The News Man
It is a common judge’s admonition: “If you feel you cannot contain your emotions when the sentence is read, please leave the courtroom. Any outburst will be contempt of this court and I will have you incarcerated.”
What is not so common is the raw emotion surrounding a capital murder case. Even less common is a courtroom so full of bare-nerved people…family members of two people who suffered a brutal baseball bat beating…family members of the man who swung that baseball bat 18 times, crushing his two victims’ skulls.
One man got up and started walking out of the courtroom. He was the murderer’s little brother, a burly, bearded man.
“That’s a good idea,” I commented to my fellow news people. I had been watching little brother for five days and knew he was the most volatile in the room.
Little brother couldn’t hear my analysis. Part of the court’s news pool arrangement with the media relegated TV reporters to the hallway, where my recording device gobbled a closed circuit feed.

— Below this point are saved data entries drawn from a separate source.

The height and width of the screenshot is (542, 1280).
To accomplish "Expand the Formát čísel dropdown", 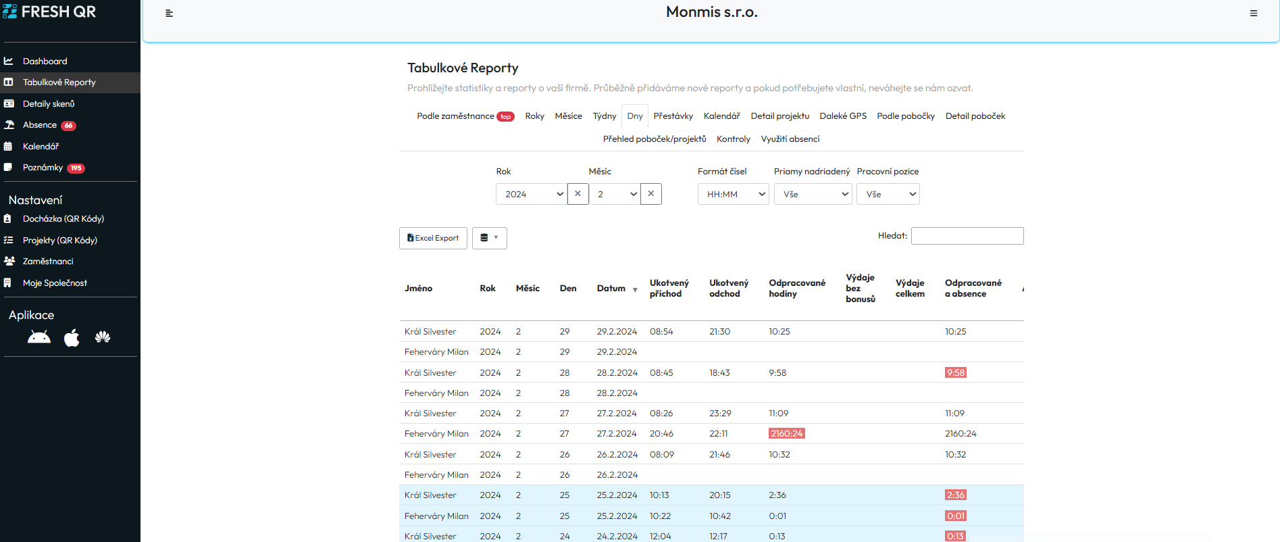I will coord(733,194).
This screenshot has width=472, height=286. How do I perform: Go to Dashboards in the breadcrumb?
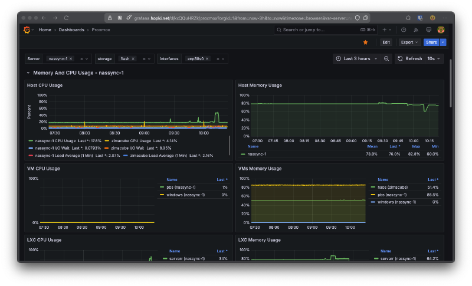coord(72,29)
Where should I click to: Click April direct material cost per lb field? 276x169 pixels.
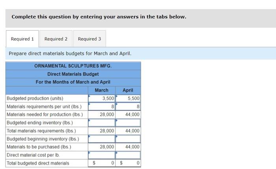click(128, 155)
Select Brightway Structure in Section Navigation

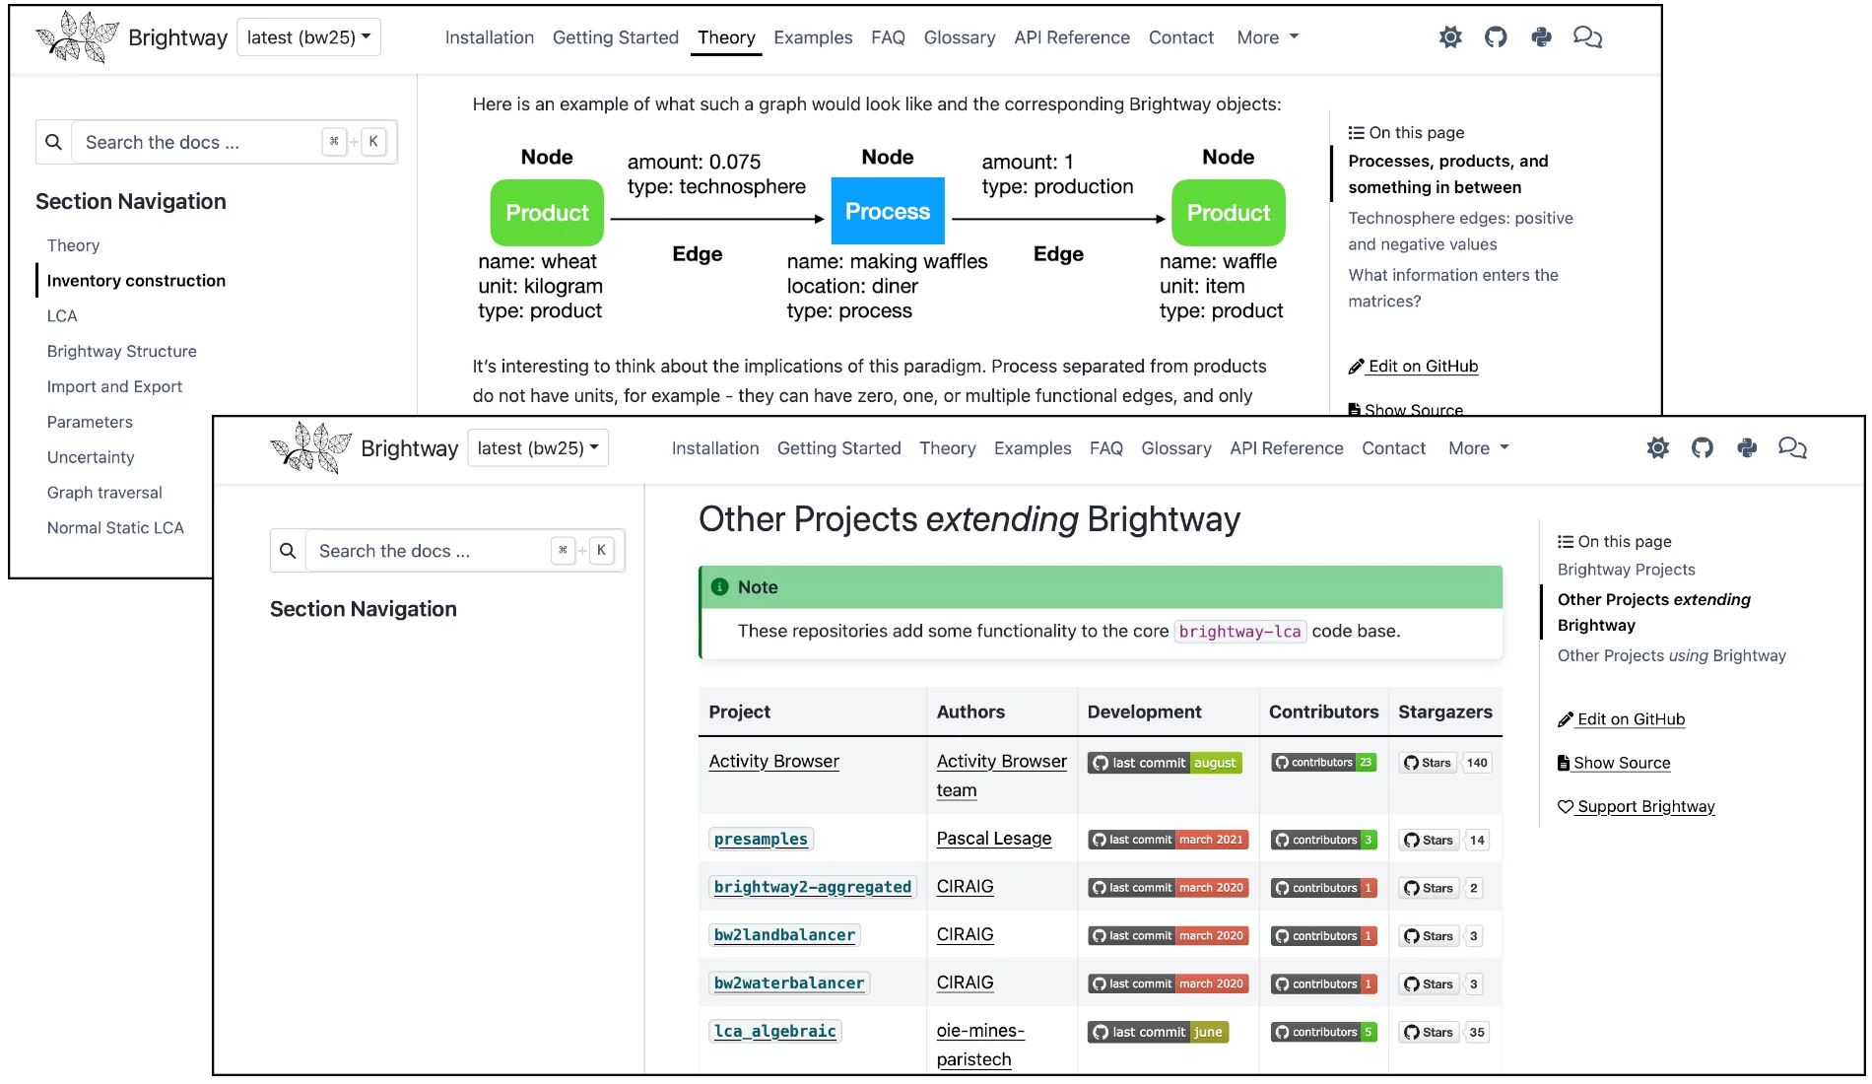(x=121, y=351)
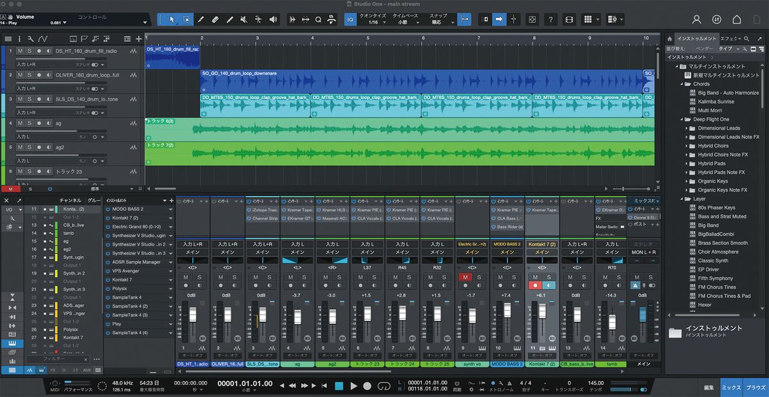Select the Listen (speaker) tool
This screenshot has height=397, width=769.
tap(274, 20)
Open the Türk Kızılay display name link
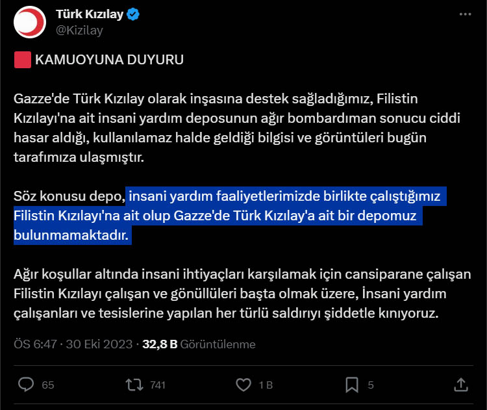Viewport: 487px width, 410px height. tap(93, 15)
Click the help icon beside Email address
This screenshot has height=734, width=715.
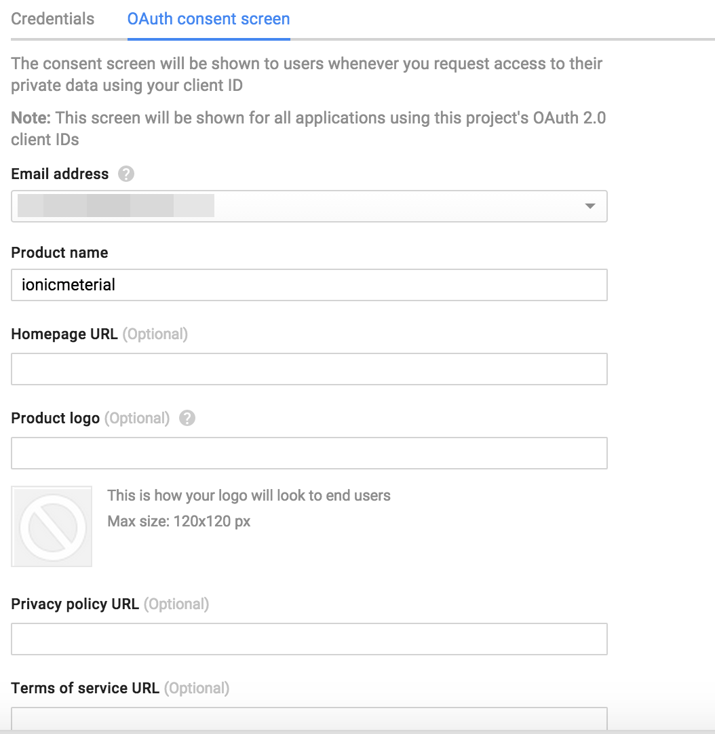pyautogui.click(x=125, y=174)
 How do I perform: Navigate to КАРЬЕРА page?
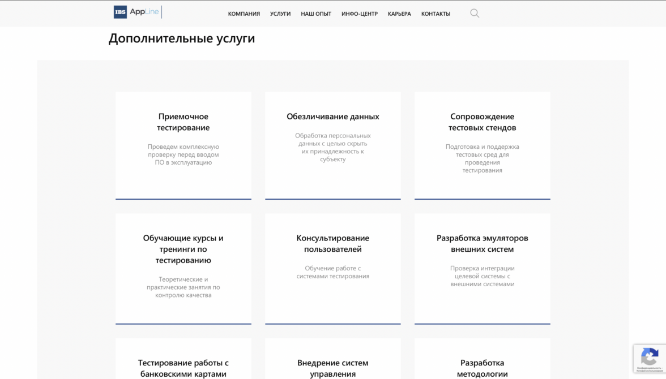(399, 14)
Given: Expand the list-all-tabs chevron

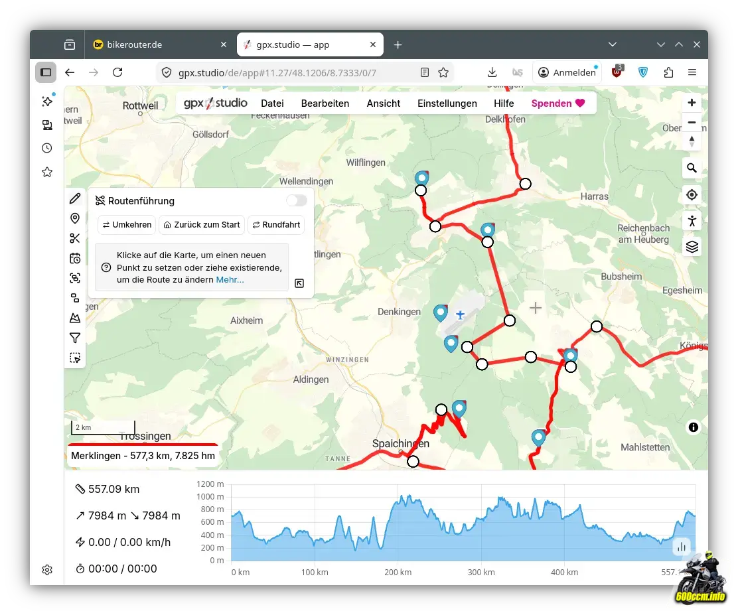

I should have known little brother would be coming my way. For days, people who had been locked out of the courtroom had been ignoring the rules and watching the trial on my monitor. I didn’t care that much. They couldn’t hear anyway. Part of the news pool arrangement required reporters to listen to the proceedings with head phones.
Within seconds, little brother was beside me. I could smell the tension on his breath as it made its way past his graying, scraggly beard. I could hear his chest clutch and unclutch as he breathed. I could feel him in my gut.